The inside of your speakeasy should be dimly lit, and its decor should be accentuated with lavish, extravagant touches, such as velvet, crystal, flowers, oversized vases and art deco furniture. The glamour and ostentation should serve as a stark contrast from the club's gritty exterior. Up front, there should be a small dance floor before a small stage for a live band to play jazz tunes of the era, from the likes of Duke Ellington and Louis Armstrong. On the side of the stage there should also be a piano to have the occasional jazz singer sit atop while entertaining. On one wall, you may also play silent films from the era.

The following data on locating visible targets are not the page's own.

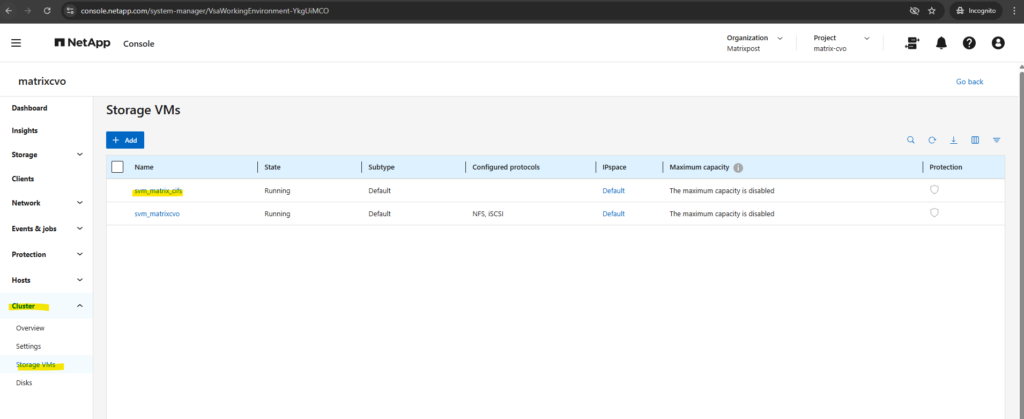Expand the Storage sidebar section
Viewport: 1024px width, 419px height.
pos(79,155)
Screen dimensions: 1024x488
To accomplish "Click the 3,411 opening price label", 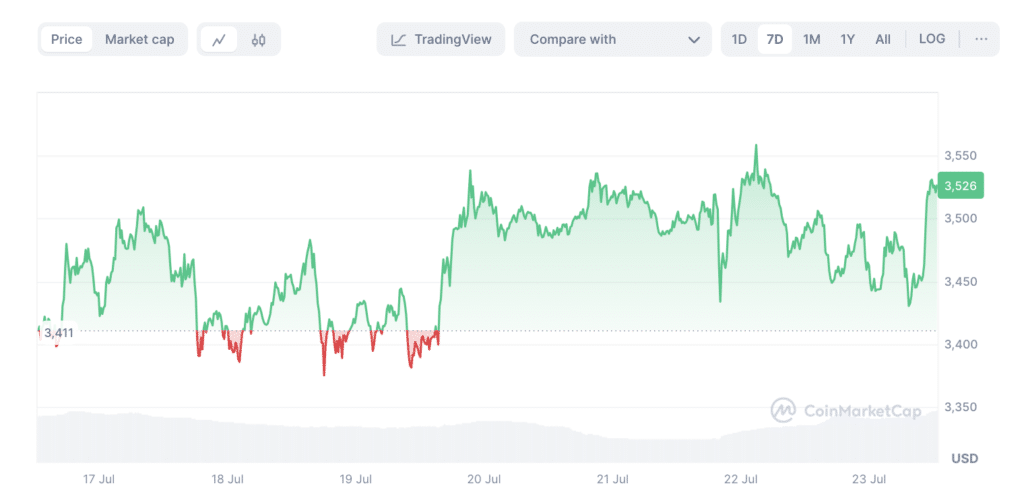I will click(57, 333).
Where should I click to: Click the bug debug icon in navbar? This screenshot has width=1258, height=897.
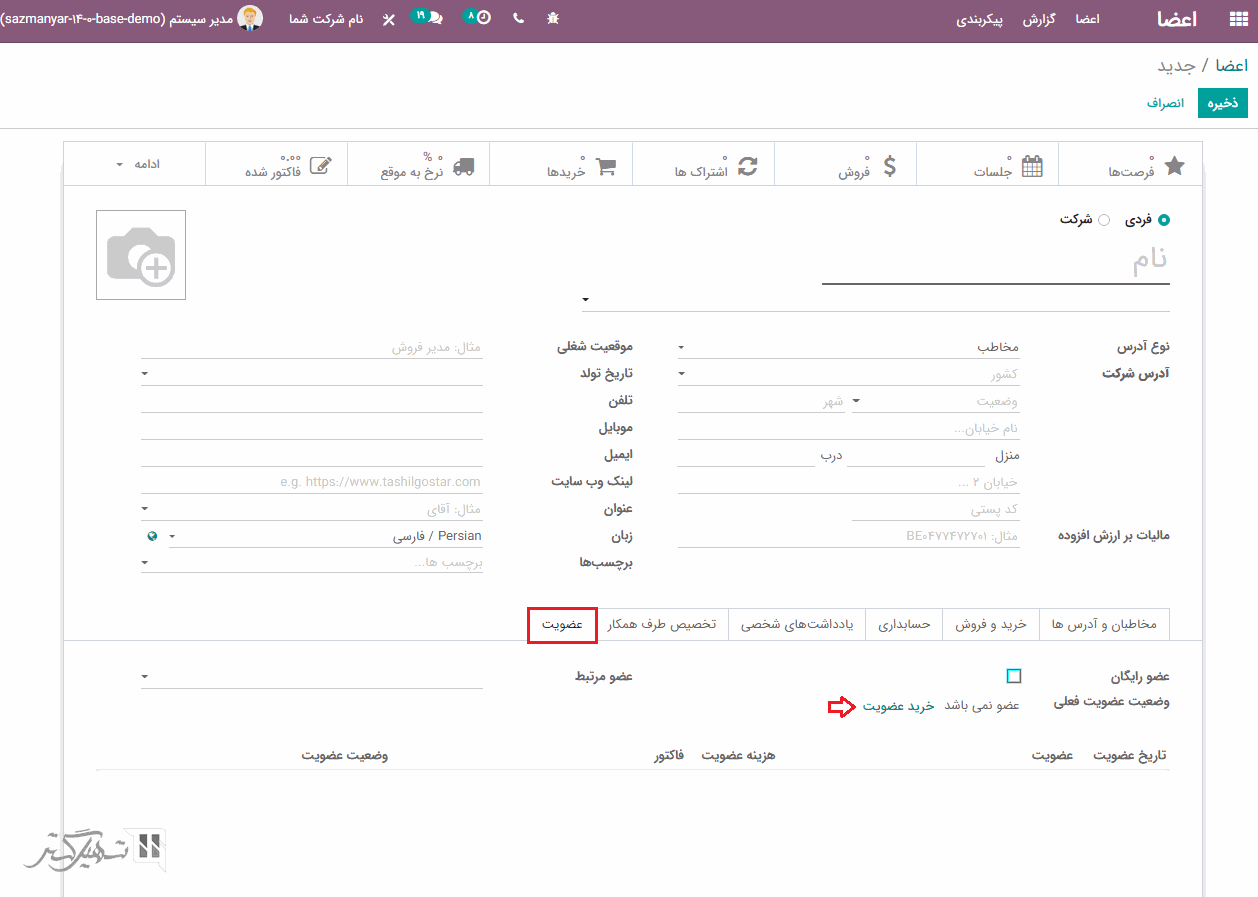tap(553, 19)
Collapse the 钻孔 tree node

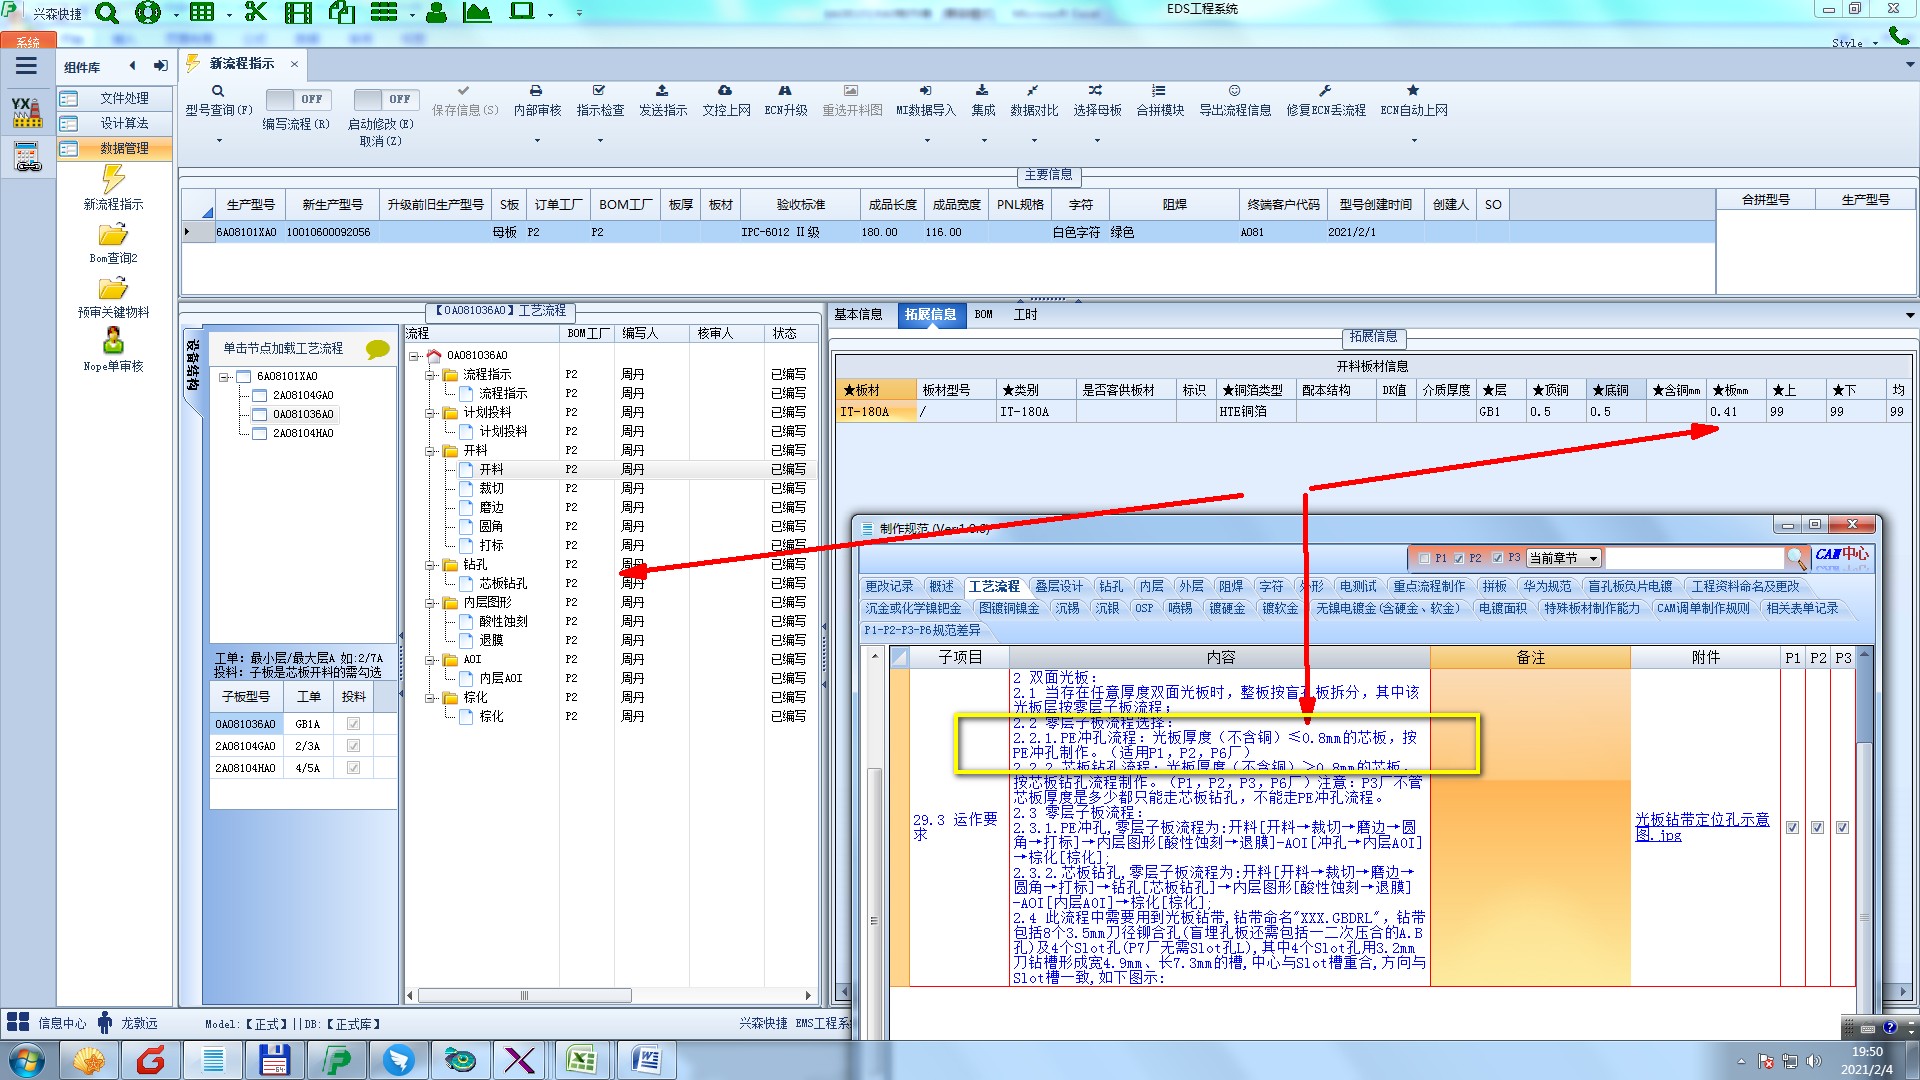(x=431, y=565)
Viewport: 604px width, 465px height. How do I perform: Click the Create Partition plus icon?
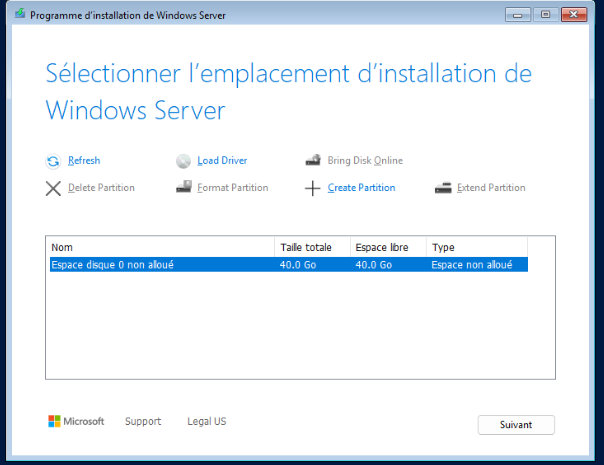(x=312, y=188)
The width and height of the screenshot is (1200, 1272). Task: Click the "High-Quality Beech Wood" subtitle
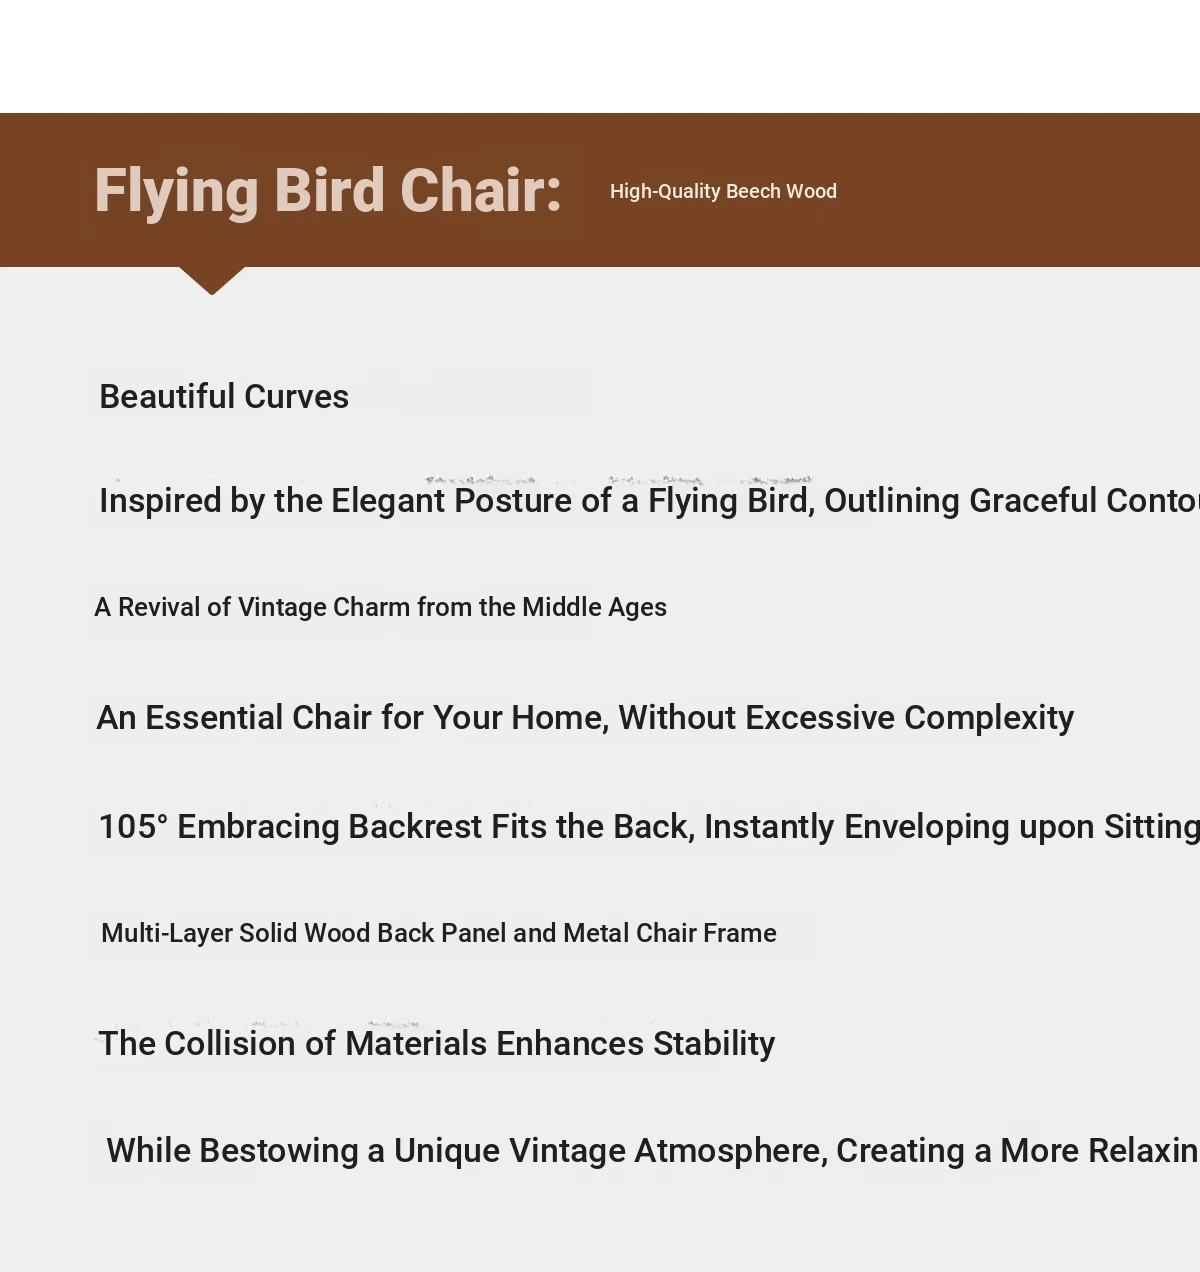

A 1920s speakeasy bar is incomplete without a stock of "bathtub gin," or at least an enormous metal tub to evoke the imagery of bootleg liquor. You may fill it with your own special blend of moonshine, or just keep it full of ice and stock the liquor supply within. Have the bartender be properly clad in uniform -- black trousers, red or black vest and a bow tie -- and serve 1920s cocktails like the Mary Pickford or French 75.
Encourage guests to enjoy themselves in character by providing favours for use while inside -- such as fedora hats, spats, suspenders, bow ties, flapper wigs, oversized fans, feathered headbands, feather boas, long pearl necklaces, cloche hats and 3/4-length gloves.